BEGIN Listed records
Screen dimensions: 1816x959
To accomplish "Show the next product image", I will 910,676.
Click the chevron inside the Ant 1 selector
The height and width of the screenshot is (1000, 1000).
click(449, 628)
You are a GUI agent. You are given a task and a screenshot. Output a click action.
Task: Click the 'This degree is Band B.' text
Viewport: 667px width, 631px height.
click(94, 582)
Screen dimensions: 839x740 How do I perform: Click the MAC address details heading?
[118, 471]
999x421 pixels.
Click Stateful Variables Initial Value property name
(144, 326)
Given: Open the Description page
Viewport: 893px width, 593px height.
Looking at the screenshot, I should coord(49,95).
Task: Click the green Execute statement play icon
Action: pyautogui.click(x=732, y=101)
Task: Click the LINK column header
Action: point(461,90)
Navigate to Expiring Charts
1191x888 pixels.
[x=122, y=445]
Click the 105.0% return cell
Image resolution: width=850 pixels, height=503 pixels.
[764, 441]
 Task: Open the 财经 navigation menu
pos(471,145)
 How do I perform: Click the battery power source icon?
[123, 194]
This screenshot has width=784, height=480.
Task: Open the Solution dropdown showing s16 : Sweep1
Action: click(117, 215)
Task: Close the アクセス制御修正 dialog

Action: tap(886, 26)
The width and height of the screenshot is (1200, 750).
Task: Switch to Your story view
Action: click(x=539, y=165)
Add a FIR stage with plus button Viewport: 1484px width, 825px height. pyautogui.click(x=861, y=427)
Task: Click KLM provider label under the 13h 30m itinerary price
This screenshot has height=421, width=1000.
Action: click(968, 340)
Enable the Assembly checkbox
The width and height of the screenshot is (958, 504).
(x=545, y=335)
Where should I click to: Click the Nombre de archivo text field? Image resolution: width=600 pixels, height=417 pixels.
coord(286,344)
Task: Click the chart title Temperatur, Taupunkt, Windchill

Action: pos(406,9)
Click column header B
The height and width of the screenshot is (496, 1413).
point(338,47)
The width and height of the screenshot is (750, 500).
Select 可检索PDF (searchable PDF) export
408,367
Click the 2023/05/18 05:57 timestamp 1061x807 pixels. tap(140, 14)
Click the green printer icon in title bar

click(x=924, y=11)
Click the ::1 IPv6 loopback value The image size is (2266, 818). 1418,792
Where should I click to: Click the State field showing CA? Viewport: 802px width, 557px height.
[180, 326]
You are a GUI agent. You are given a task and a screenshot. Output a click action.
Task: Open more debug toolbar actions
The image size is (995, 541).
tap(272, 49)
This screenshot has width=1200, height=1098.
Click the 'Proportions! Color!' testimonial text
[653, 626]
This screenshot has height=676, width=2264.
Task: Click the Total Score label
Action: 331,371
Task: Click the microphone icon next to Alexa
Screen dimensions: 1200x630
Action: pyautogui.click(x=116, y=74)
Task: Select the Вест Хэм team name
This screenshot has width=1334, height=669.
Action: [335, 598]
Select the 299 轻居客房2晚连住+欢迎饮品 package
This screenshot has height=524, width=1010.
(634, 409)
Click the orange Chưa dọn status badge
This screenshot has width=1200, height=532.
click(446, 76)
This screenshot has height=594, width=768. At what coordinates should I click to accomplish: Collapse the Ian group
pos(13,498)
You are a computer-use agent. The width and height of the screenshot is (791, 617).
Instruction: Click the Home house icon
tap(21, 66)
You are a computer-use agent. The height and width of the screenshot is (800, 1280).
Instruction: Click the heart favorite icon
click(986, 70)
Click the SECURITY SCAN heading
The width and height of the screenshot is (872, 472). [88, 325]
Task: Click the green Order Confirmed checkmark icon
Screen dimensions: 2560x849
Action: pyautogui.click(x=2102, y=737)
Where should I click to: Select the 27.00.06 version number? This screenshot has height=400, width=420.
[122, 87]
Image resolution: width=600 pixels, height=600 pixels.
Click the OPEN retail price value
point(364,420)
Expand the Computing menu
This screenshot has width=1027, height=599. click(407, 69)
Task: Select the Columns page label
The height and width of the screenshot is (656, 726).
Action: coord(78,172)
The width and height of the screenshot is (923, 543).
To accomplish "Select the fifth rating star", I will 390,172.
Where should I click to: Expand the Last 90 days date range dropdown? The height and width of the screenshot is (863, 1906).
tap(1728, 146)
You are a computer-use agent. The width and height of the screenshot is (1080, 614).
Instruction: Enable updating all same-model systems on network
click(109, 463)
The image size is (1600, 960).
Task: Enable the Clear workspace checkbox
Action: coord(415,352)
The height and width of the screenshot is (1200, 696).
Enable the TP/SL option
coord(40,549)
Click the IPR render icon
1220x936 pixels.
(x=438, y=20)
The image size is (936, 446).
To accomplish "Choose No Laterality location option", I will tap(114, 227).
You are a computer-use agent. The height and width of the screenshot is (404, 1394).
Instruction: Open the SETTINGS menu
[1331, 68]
END Listed records
### Exercise description
The line with "The width and height of the screenshot is (923, 543).", plus every line after it through the end of the listing, needs to be repeated exactly; nothing else belongs in the reply.

### Task result
The width and height of the screenshot is (923, 543).
To accomplish "Select the fifth rating star", I will 390,172.
Where should I click to: Expand the Last 90 days date range dropdown? The height and width of the screenshot is (863, 1906).
tap(1728, 146)
You are a computer-use agent. The width and height of the screenshot is (1080, 614).
Instruction: Enable updating all same-model systems on network
click(109, 463)
The image size is (1600, 960).
Task: Enable the Clear workspace checkbox
Action: coord(415,352)
The height and width of the screenshot is (1200, 696).
Enable the TP/SL option
coord(40,549)
Click the IPR render icon
1220x936 pixels.
(x=438, y=20)
The image size is (936, 446).
To accomplish "Choose No Laterality location option", I will tap(114, 227).
You are a computer-use agent. The height and width of the screenshot is (404, 1394).
Instruction: Open the SETTINGS menu
[1331, 68]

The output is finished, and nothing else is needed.